Eine besonders gefährliche Zone im Haushalt ist die Küche. Vor allem der Herd und heiße Flüssigkeiten bergen ein großes Unfallrisiko. Till empfiehlt: „Hier sollte unbedingt ein Schutzgitter verwendet werden. Überschüssiges heißes Wasser wie etwa im Wasserkocher sollte man immer sofort wegleeren.“ Gefährliche Dinge wie Chemikalien, Batterien, scharfe Messer und Feuerzeuge sollten auf alle Fälle kindersicher verwahrt werden – am besten hoch oben oder in abgesperrten Laden und Kästen.
Schwere Verletzungen bei Babys und Kleinkindern passieren aber auch häufig durch Stürze aus der Höhe – aus dem Fenster, vom Wickeltisch, über die Treppe oder aus dem Bett. „Vor Fensterstürzen kann man Kinder relativ einfach bewahren, indem man versperrbare Fenstergriffe montiert und Kinder beim Lüften nie aus den Augen lässt“, so der Experte.

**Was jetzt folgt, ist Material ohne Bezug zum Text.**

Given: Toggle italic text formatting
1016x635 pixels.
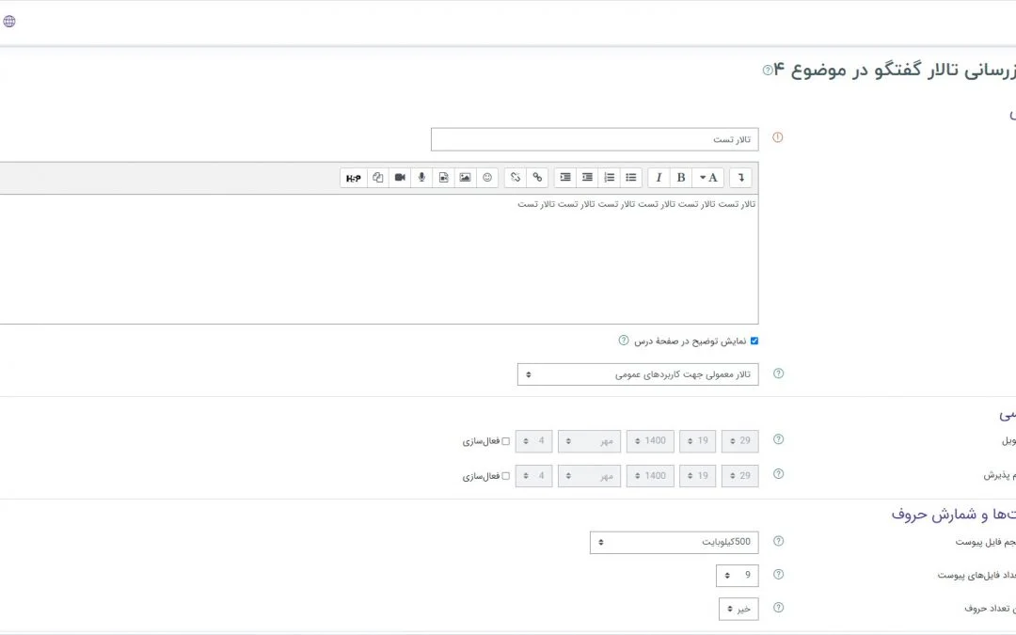Looking at the screenshot, I should tap(659, 177).
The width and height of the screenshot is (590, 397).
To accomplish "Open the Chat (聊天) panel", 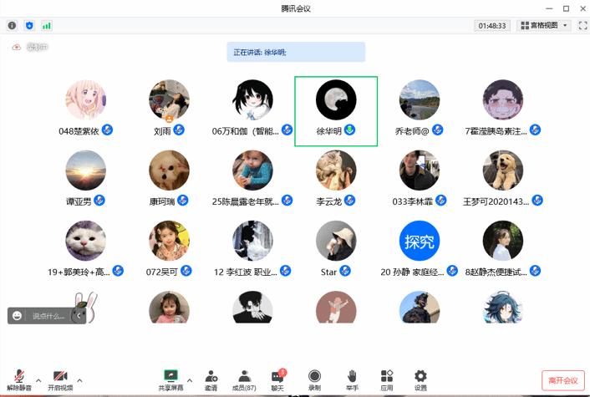I will tap(277, 380).
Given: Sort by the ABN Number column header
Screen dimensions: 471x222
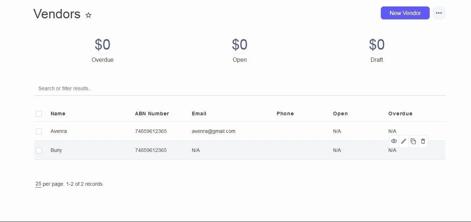Looking at the screenshot, I should (152, 114).
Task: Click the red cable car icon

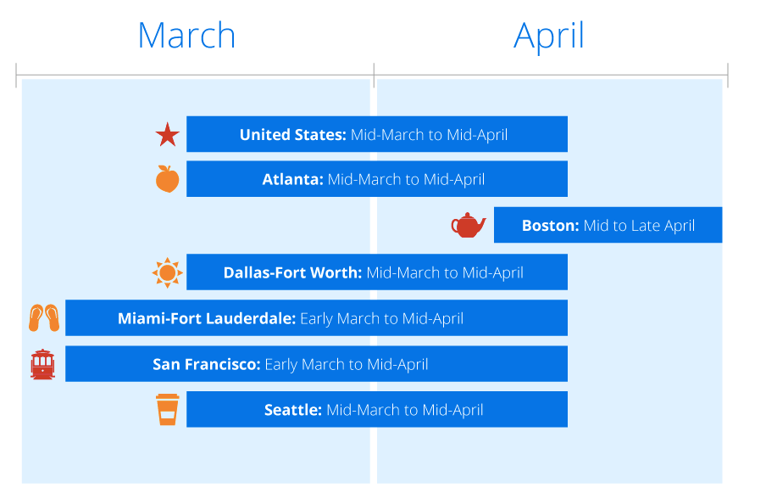Action: 42,364
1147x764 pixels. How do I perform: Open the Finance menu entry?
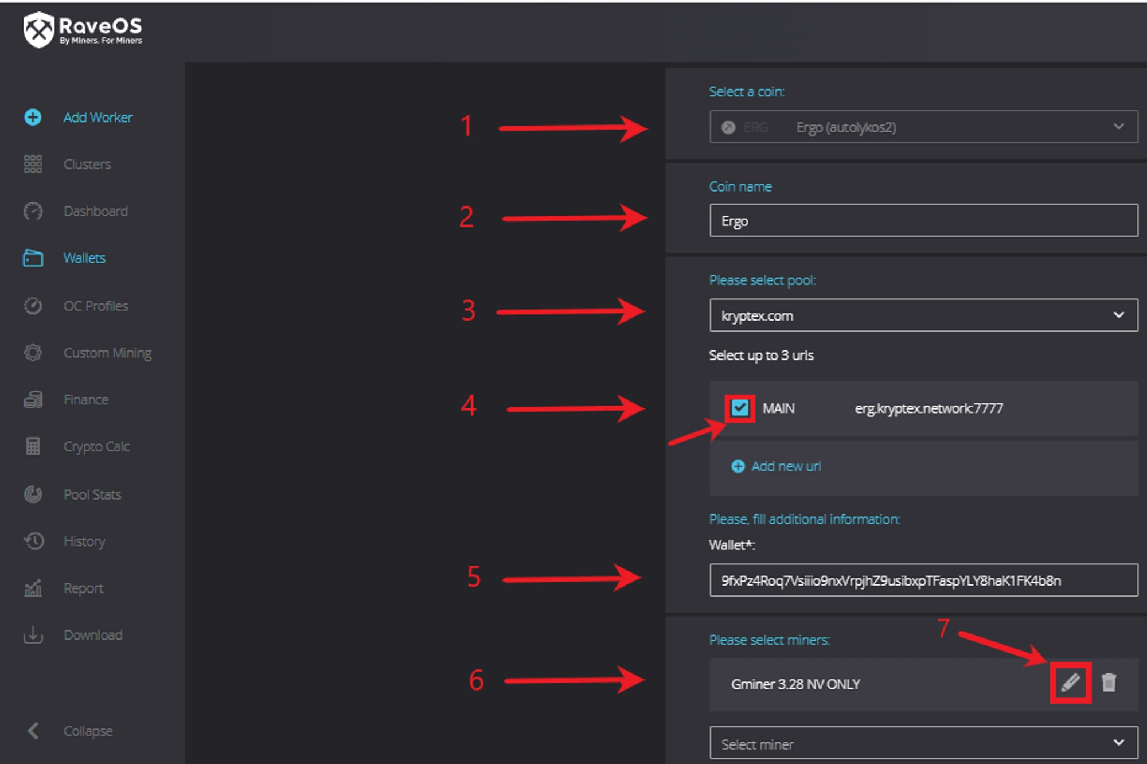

Wichtig: Insektengitter oder Katzennetze bieten keinen Schutz!
Stolperfallen für Kinder aus dem Weg räumen
„Beim Wickeln sollte man immer eine Hand am Baby haben – vom ersten Lebenstag an. Für Treppen und Betten gibt es entsprechende Schutzgitter.“ Stürze generell gehören dazu, gerade beim Gehen lernen. Hier geht es vor allem darum, Stolperfallen aus dem Weg zu räumen und auf Anti-Rutsch-Maßnahmen zu setzen wie Matten für Badewannen oder Socken mit Noppen.

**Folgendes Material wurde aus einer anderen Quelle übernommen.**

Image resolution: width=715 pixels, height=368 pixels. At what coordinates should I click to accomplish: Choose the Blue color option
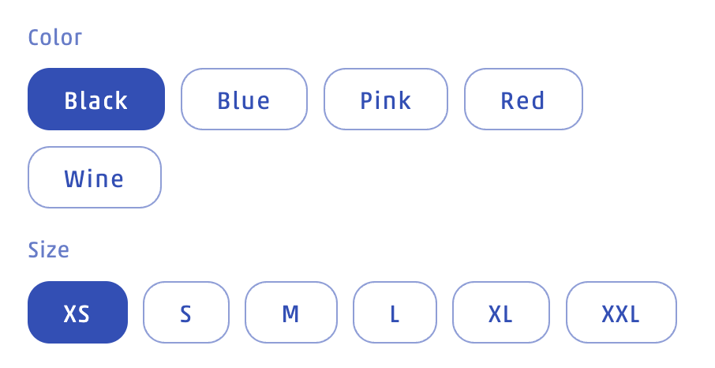pyautogui.click(x=244, y=100)
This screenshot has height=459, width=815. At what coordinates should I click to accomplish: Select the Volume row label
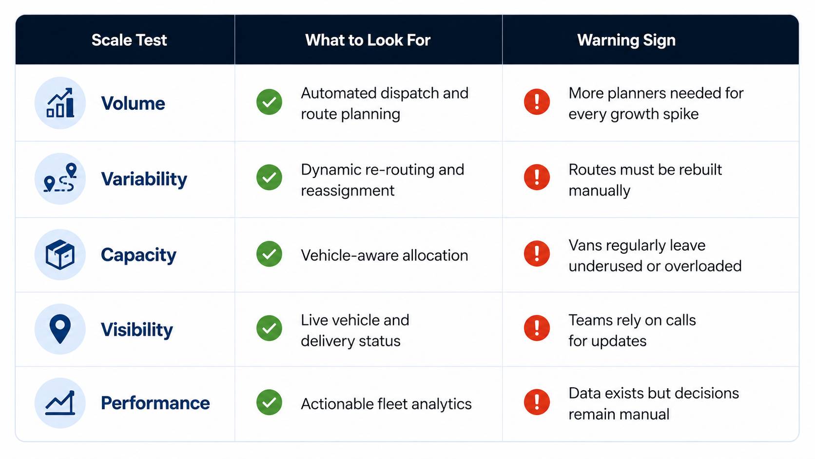133,103

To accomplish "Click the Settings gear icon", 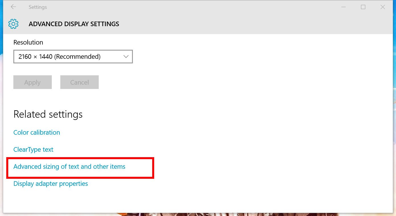I will click(13, 24).
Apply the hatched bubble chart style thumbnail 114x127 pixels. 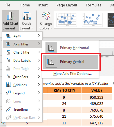[92, 20]
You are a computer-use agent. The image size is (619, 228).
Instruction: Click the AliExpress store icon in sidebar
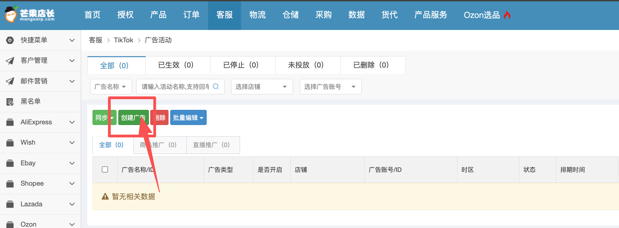10,122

Ganz wichtig, so der Till, ist es auch, Kästen und Kommoden sicher an der Wand zu befestigen, Steckdosen zu sichern und alles, was kleiner als ein Tischtennisball ist außer Reichweite von Kleinkindern unter drei Jahren aufzubewahren. Und: „Das Kind gut beobachten und in puncto Unfallprävention dem nächsten Entwicklungssprung des Kindes immer einen Schritt voraus zu sein.“
Worauf vergessen Eltern oft, wenn es um die Sicherheit ihrer Kinder geht?

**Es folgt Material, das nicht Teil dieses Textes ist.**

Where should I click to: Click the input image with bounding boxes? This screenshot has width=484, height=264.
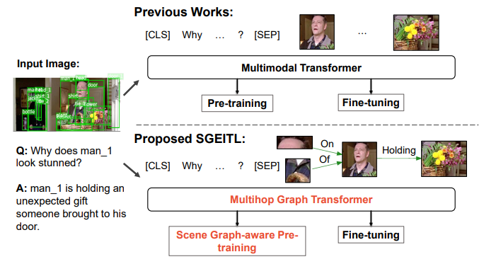67,105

Eltern unterschätzen oft vor allem die rasante Entwicklung von Kindern. Mit ihnen verändern sich auch die möglichen Gefahren. „Der Wickeltisch und das Babybett sind bald kein Thema mehr, dafür kommen im Entdeckeralter andere Gefahren im Haushalt wie etwa der Herd sowie im Garten beispielsweise der Pool dazu.“
Wie mache ich Pools, Biotope & Co kindersicher?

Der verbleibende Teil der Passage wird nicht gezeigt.